This storm system was predicted several days ahead of time as the National Weather Service and other meteorological organizations monitored volatile atmospheric conditions that were ideal for tornado outbreaks. On Sunday, the NWS issued a ‘high risk’ alert for severe weather in eastern Illinois, Indiana, and parts of Ohio and Michigan. Even Chicago wasn’t spared severe winds and heavy rains that caused damages, impeded roads, and even forced the cancellation of the Bears game at Soldier Field. This early tracking and warning likely saved thousands of lives as tornadoes began touching down Sunday. Though numerous small towns were leveled and property damage to homes and business abounds across the region, the low death toll is no doubt a result of the consistent monitoring and early warning systems.

The unstable atmospheric conditions that facilitated this outbreak of tornadoes are uncommon this time of year, as there is less mingling of warm Gulf air with cold mountain air, so the intensity and breadth of this storm system is all the more surprising.
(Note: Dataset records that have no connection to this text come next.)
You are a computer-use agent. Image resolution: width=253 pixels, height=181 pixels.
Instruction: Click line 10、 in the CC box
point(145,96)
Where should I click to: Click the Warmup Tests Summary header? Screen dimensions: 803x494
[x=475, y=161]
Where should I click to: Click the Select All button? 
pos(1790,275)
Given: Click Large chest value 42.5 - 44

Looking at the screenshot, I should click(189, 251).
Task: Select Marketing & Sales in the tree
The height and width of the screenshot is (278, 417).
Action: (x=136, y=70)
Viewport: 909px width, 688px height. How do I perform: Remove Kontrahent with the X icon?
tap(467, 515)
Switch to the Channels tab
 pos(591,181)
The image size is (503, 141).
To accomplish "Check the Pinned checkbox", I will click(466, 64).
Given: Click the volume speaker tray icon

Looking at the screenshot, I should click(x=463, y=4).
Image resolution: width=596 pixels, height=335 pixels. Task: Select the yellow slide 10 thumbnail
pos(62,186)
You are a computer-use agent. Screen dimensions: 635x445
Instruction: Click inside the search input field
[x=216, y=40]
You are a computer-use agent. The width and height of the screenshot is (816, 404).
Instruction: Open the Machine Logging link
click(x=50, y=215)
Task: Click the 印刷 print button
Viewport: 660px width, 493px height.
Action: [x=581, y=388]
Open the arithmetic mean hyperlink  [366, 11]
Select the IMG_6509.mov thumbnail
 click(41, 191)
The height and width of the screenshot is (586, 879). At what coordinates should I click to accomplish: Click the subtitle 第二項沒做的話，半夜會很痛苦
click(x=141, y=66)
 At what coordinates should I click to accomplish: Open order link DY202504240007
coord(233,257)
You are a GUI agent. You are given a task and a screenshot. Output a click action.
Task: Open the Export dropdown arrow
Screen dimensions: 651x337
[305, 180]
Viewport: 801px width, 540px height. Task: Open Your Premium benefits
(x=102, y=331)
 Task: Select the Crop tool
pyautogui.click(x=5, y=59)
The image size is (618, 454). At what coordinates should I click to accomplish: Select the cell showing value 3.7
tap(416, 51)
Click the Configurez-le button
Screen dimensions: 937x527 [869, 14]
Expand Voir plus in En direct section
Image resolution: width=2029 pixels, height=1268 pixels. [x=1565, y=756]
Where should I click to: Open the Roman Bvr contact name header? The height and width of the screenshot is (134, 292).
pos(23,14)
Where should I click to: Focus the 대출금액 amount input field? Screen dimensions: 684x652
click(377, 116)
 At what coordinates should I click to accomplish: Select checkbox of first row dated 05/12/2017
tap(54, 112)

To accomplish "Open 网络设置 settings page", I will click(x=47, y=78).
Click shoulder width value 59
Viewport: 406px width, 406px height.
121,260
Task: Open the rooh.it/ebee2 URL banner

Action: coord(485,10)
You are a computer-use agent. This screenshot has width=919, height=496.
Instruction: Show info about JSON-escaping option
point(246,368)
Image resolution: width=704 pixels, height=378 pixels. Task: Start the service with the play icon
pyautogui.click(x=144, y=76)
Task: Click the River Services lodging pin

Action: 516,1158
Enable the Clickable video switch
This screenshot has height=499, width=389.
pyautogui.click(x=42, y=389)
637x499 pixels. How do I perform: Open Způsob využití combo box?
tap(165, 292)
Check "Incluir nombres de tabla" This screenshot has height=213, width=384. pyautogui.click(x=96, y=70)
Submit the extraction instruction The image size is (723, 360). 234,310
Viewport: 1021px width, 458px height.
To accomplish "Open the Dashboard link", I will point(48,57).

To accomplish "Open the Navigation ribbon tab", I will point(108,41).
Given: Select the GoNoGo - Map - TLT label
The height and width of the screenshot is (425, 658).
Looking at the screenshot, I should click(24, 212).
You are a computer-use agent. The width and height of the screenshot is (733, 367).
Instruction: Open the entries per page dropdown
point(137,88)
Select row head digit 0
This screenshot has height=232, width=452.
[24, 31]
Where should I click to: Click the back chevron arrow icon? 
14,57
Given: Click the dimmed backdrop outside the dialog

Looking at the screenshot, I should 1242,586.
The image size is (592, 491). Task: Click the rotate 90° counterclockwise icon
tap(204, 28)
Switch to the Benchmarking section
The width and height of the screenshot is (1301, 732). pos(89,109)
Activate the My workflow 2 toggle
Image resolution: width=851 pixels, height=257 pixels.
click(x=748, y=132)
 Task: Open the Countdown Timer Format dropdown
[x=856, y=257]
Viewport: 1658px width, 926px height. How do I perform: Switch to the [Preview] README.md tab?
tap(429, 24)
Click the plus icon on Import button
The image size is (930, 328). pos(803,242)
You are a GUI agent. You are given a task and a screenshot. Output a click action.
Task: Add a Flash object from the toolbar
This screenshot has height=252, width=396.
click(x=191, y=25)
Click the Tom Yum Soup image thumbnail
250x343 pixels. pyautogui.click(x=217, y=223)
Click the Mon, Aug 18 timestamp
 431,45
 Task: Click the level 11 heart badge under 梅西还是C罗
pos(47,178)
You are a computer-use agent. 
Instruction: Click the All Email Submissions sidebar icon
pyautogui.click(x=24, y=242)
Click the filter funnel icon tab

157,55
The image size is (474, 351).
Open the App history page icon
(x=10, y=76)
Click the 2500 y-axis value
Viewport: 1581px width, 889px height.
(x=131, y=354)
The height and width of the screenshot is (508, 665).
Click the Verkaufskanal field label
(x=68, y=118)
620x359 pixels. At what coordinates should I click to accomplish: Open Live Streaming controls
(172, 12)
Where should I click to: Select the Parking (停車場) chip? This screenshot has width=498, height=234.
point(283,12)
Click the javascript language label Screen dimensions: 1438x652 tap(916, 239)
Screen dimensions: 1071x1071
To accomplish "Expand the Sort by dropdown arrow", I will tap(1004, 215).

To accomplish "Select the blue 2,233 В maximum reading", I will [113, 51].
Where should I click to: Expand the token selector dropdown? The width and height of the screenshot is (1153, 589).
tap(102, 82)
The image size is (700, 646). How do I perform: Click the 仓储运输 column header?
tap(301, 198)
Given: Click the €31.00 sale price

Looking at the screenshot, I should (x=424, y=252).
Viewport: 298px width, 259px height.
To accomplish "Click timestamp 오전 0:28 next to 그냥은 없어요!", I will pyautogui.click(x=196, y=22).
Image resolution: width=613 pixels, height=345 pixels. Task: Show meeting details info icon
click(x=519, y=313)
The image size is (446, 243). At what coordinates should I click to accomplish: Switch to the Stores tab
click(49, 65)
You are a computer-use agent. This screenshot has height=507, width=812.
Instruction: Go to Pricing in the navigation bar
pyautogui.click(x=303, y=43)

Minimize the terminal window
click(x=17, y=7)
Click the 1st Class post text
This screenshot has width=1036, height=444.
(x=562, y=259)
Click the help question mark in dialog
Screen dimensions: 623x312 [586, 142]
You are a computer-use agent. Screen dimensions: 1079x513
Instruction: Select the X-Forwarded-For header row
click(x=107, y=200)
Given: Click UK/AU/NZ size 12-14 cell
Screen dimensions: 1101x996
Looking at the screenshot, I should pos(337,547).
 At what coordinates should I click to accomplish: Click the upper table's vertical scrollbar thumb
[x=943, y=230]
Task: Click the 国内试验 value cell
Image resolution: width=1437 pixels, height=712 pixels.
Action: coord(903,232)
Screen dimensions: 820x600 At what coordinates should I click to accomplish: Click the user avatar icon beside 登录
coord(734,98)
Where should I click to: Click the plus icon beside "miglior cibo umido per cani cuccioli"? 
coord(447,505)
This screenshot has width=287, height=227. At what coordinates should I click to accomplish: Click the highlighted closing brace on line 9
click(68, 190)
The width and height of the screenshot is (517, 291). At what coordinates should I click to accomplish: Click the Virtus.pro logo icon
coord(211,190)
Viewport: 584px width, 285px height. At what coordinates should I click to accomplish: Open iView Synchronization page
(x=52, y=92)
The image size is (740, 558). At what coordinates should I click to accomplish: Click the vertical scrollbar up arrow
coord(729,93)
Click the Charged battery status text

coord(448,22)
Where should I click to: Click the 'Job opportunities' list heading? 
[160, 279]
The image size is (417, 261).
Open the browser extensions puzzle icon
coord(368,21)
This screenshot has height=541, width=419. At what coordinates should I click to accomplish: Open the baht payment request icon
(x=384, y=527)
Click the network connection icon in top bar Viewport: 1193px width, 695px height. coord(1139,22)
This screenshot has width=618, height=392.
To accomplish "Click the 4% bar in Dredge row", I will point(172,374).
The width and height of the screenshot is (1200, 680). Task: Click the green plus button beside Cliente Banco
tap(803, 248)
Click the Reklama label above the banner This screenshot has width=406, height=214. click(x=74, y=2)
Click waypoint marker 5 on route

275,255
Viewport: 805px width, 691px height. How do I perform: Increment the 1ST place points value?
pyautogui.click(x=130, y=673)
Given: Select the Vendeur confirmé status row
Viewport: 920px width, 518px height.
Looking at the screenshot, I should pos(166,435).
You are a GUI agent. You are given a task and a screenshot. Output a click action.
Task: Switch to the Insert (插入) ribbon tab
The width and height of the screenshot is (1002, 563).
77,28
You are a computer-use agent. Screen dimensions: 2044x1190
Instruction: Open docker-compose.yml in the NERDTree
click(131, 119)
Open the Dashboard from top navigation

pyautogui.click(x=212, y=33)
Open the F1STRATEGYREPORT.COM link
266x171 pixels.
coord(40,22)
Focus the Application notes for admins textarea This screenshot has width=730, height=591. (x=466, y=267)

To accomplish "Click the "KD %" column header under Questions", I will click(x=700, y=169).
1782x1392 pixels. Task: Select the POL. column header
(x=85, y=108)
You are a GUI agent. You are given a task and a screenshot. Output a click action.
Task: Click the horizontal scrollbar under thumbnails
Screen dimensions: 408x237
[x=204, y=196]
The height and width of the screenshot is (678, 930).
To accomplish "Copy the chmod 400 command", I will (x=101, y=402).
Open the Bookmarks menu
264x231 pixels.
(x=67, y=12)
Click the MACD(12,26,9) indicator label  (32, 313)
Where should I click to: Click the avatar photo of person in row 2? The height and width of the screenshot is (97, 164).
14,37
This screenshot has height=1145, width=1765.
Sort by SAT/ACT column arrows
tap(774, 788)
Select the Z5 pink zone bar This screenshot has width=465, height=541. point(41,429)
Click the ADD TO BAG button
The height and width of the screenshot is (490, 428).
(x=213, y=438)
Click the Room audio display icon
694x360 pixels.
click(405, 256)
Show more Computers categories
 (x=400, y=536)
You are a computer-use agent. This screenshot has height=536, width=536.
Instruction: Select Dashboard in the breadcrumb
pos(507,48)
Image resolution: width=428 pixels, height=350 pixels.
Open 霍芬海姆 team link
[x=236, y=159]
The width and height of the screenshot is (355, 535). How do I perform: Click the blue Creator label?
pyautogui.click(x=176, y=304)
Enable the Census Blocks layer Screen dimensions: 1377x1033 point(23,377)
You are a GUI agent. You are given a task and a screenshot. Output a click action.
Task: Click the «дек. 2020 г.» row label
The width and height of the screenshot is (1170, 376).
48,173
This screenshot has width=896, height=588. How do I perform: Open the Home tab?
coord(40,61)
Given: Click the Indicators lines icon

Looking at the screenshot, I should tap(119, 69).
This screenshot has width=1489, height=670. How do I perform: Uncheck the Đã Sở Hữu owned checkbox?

These storms serve as a reminder that severe weather can strike unexpectedly and that ongoing preparation is extremely important. Monitoring weather conditions and having an emergency response plan can save lives during severe weather like that of Sunday. While there is often no way to mitigate the damage to a home or business if it lies in a storm’s path, events like these illuminate the importance of good disaster insurance and preplanning. For those of us in the Midwest, this string of tornadoes has certainly made us more aware of the importance of comprehensive disaster preparation year round.